23 August 2014 As part of the overall United Nations push to assist West Africa in battling the worst outbreak of Ebola in history, a cargo plane carrying 68 metric tonnes of supplies from the UN Children's Fund (UNICEF) landed today in the Liberian capital, Monrovia, bringing urgently needed items to shore up the country's weakened healthcare system.
In a press release UNICEF says that today's shipment, from the agency's global supply hub in Copenhagen, contained basic emergency items for front-line health workers to protect themselves and prevent the spread of infection.
The items included 27 metric tonnes of concentrated chlorine for disinfection and water purification and 450,000 pairs of latex gloves. Also on board were supplies of intravenous fluids, oral rehydration salts and ready-to-use therapeutic food to feed patients undergoing treatment.
Liberia is one of four West African countries, along with Guinea, Sierra Leone and Nigeria, currently battling the Ebola virus disease outbreak, which the UN World Health Organization (WHO) says has claimed more than 1,300 lives. The official number of cases in the countries has surpassed 2,400, and overall, some 1 million people have been impacted.
Just yesterday, Dr. David Nabarro, Senior United Nations System Coordinator for Ebola, was in Monrovia on the first leg of a visit to the region. He told reporters that more health workers would be brought to the country to deal with the outbreak, saying “The United Nations is looking at ways to radically scale up support to fight Ebola.”

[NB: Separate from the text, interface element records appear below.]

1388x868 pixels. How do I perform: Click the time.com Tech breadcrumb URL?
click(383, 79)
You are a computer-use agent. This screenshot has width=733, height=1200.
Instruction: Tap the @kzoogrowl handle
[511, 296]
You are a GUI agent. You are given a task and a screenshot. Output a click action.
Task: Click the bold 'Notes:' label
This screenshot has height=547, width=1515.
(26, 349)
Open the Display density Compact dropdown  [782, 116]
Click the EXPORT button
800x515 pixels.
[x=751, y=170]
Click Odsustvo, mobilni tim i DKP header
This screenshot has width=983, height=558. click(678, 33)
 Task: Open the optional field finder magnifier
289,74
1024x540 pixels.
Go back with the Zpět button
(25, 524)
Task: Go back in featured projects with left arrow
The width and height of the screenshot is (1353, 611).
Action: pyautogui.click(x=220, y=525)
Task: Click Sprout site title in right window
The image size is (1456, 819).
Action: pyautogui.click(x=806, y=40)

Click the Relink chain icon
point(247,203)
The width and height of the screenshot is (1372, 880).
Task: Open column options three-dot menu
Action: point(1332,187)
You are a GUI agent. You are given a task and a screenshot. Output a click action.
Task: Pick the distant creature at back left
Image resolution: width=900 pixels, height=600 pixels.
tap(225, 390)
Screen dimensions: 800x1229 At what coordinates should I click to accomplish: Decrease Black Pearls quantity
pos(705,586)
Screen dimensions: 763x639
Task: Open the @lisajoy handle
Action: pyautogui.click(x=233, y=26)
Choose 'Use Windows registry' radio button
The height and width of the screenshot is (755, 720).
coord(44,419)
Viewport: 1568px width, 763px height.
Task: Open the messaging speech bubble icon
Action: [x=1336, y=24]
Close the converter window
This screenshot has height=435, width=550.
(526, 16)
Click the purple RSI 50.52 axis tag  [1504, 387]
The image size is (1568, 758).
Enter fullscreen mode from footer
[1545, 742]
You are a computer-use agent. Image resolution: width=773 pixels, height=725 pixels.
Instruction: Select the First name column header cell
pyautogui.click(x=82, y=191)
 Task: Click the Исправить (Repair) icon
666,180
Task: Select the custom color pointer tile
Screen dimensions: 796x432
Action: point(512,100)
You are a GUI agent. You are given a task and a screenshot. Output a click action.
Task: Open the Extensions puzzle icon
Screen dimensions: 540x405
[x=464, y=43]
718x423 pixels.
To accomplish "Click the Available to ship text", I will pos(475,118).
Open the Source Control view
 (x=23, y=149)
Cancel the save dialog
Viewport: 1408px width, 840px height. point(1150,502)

The supply flight today was met by representatives of UNICEF and Liberia's Ministry of Health and Social Welfare. Supplies will be distributed to health facilities nationwide, many of which are critically short of basic health care materials. Coupled with a shortage of manpower, this has left thousands of Liberians without access to treatment and essential health care.
As of Friday, 20 August, there have been over 1,000 confirmed or suspected cases of Ebola in Liberia, with 613 deaths linked to the outbreak. In part, the rapid spread of the disease is due to the country's weakened health care system, which had been seriously damaged by years of civil war.
“Basic health care cannot be Ebola's next casualty,” said Sheldon Yett, UNICEF's Liberia Country Representative, who noted that the agency has been working on multiple fronts since the beginning of the outbreak to provide critically needed supplies as well arming communities with the information they need to stop the spread of the disease.
“This shipment will complement those efforts with a new surge of supplies to equip health facilities, support infection control, and protect health workers on the front lines,” he added.
Next week, UNICEF will airlift additional health supplies on behalf of the Government of Liberia made possible through funding from the World Bank. UNICEF will also be helping the Government assess the country's supply chain capacity, which has been weakened by the crisis.
UNICEF is also deploying teams of traditional communicators to spread prevention messaging in communities across Liberia, and producing print communications and radio programming to raise public awareness of the outbreak.